** EXERCISE DIRECTIONS **
Give back exactly the line containing "The image size" and all that follow it in the data below, with the pictures left out.

** Stored data entries **
────────────────

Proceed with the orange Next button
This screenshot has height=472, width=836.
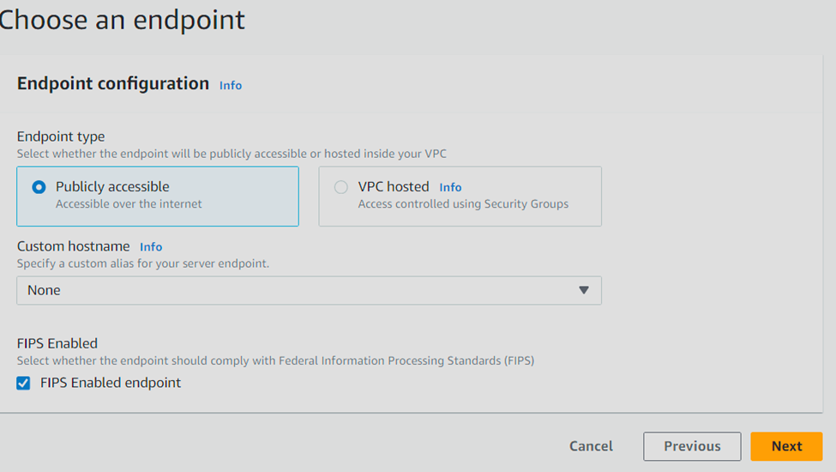coord(786,446)
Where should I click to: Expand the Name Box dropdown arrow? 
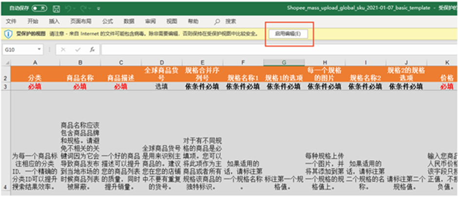pos(39,50)

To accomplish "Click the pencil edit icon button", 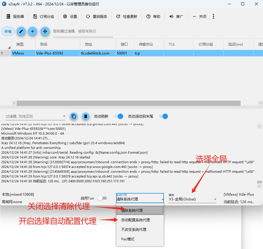I will tap(21, 31).

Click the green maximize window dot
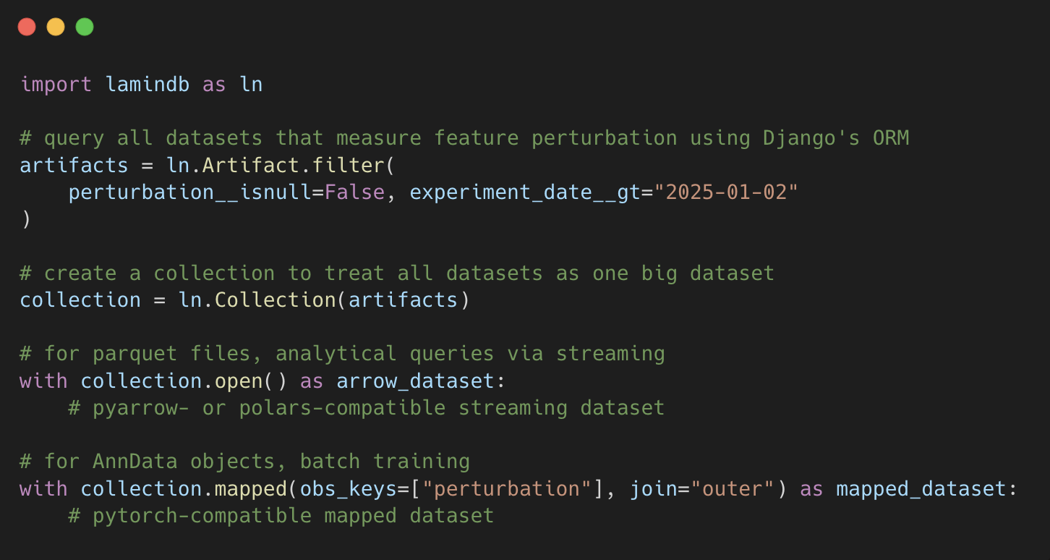coord(85,27)
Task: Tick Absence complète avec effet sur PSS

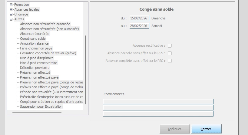Action: 170,61
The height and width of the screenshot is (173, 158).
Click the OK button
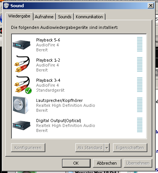(76, 163)
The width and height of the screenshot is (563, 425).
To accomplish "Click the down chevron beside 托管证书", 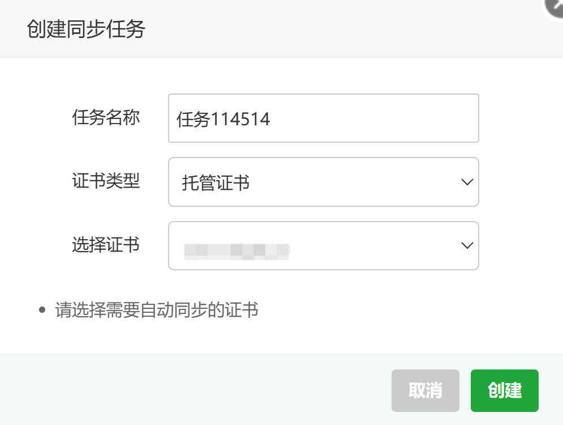I will [466, 182].
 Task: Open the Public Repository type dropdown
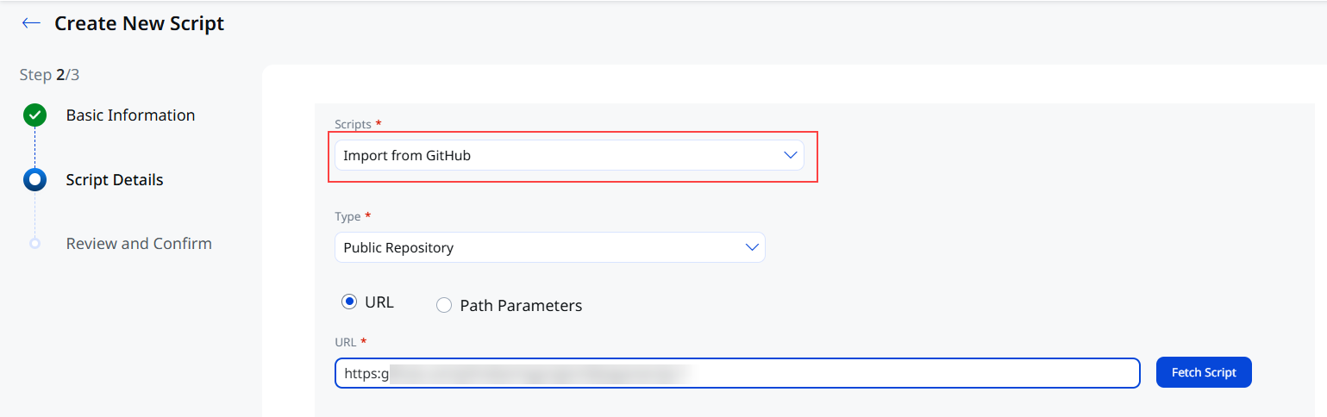(x=549, y=247)
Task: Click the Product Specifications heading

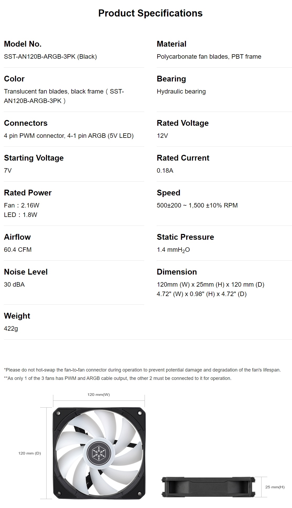Action: point(150,13)

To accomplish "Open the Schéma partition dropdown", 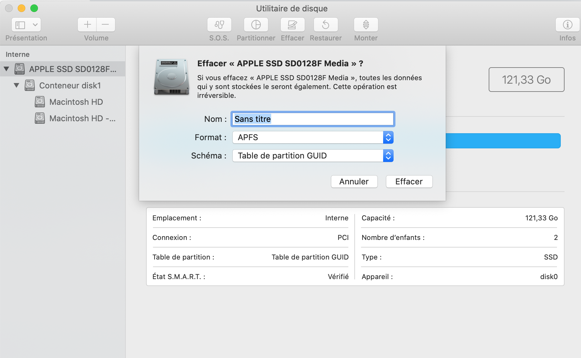I will coord(313,156).
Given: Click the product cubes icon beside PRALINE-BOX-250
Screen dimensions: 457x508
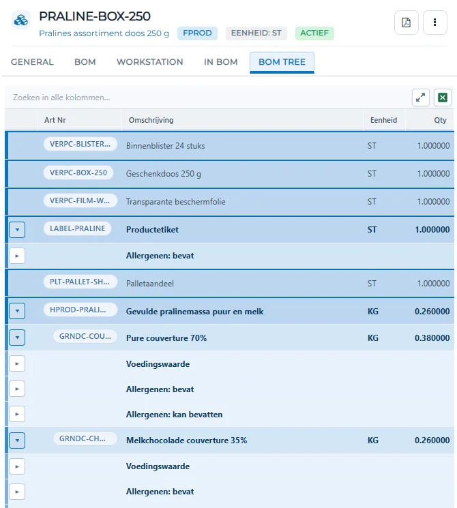Looking at the screenshot, I should click(x=21, y=20).
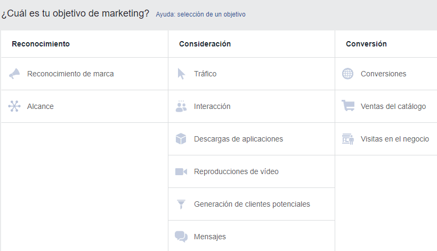Click the funnel icon for lead generation

[181, 204]
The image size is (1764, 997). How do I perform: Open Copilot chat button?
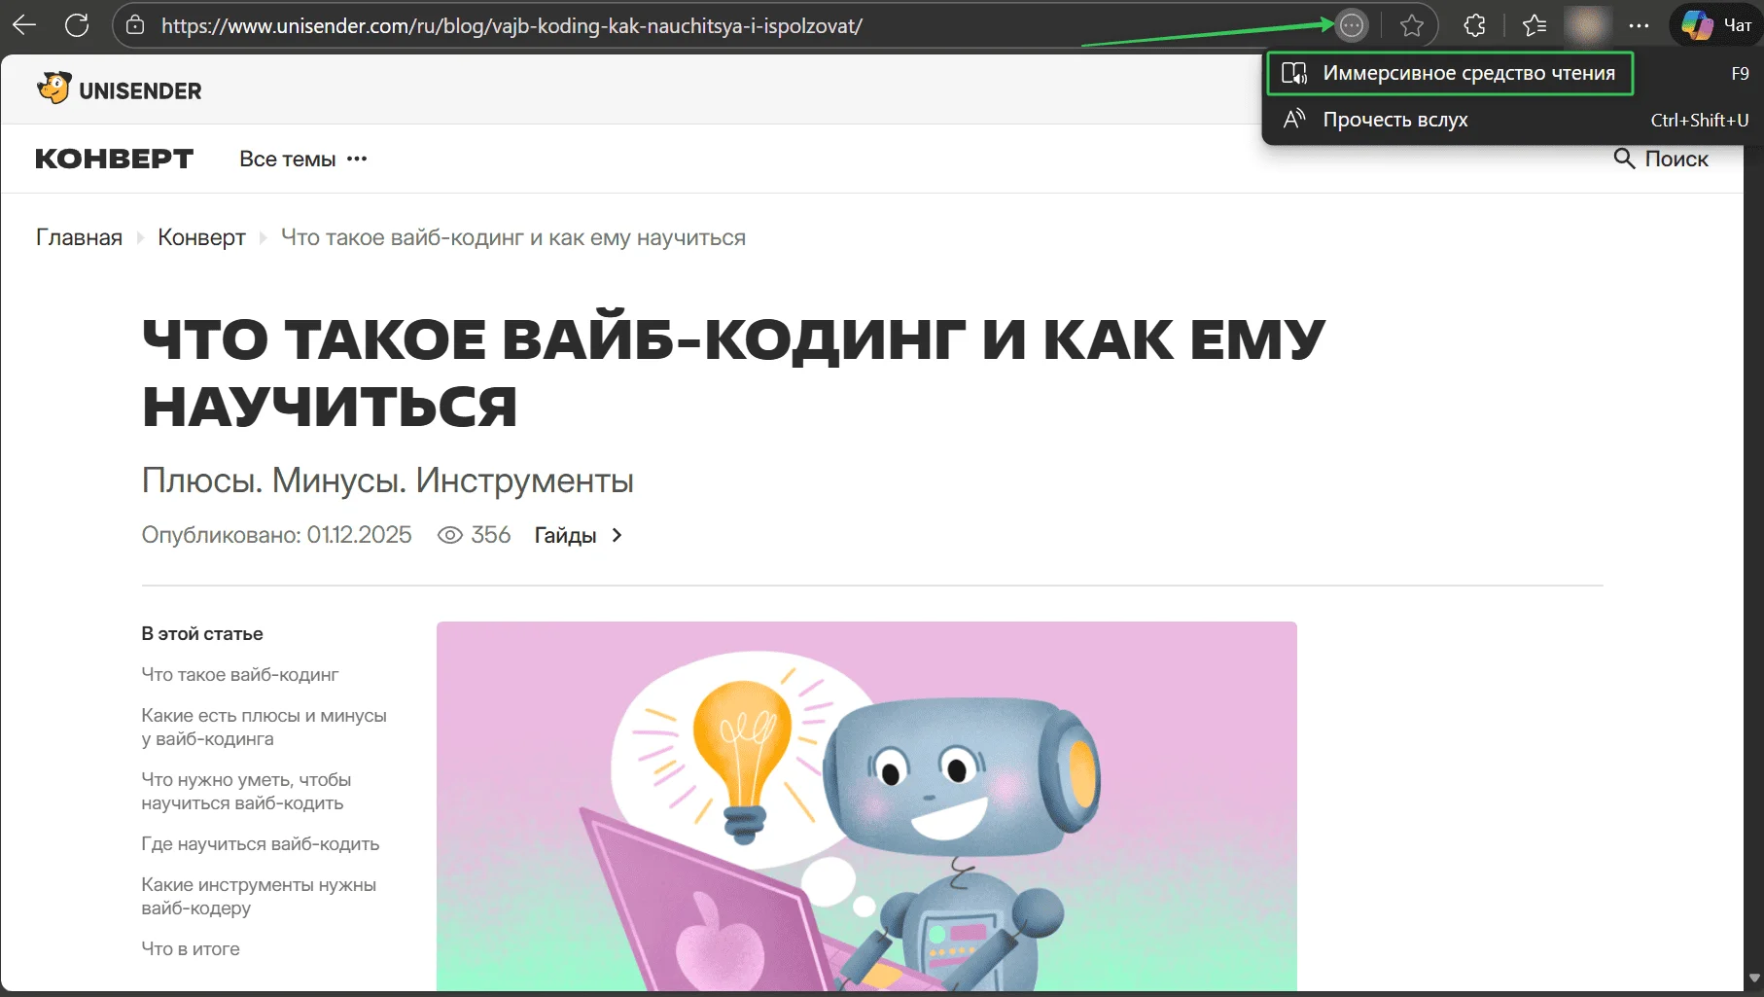click(x=1716, y=25)
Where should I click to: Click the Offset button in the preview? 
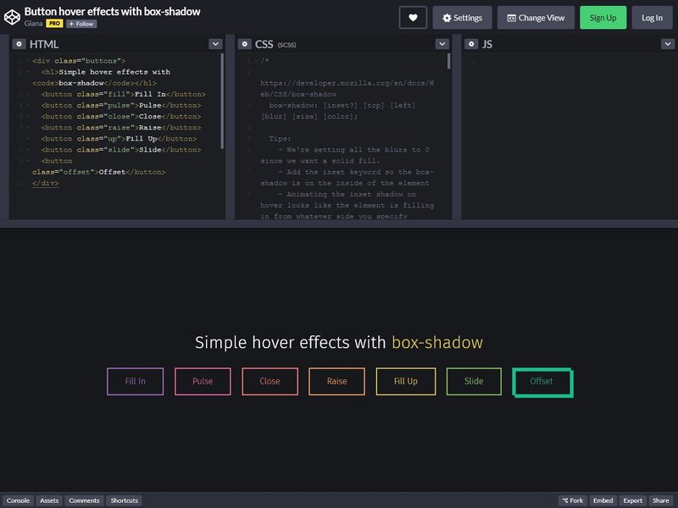(x=543, y=382)
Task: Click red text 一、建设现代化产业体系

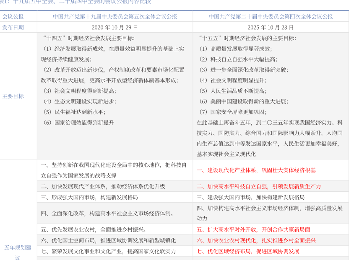Action: 256,170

────────────────

** OUTPUT OF THE EXERCISE **
The image size is (1764, 997). How do I perform: Open Copilot chat button?
click(x=1716, y=25)
Where should I click to: Click the Offset button in the preview? 
(x=543, y=382)
Task: Click red text 一、建设现代化产业体系

Action: 256,170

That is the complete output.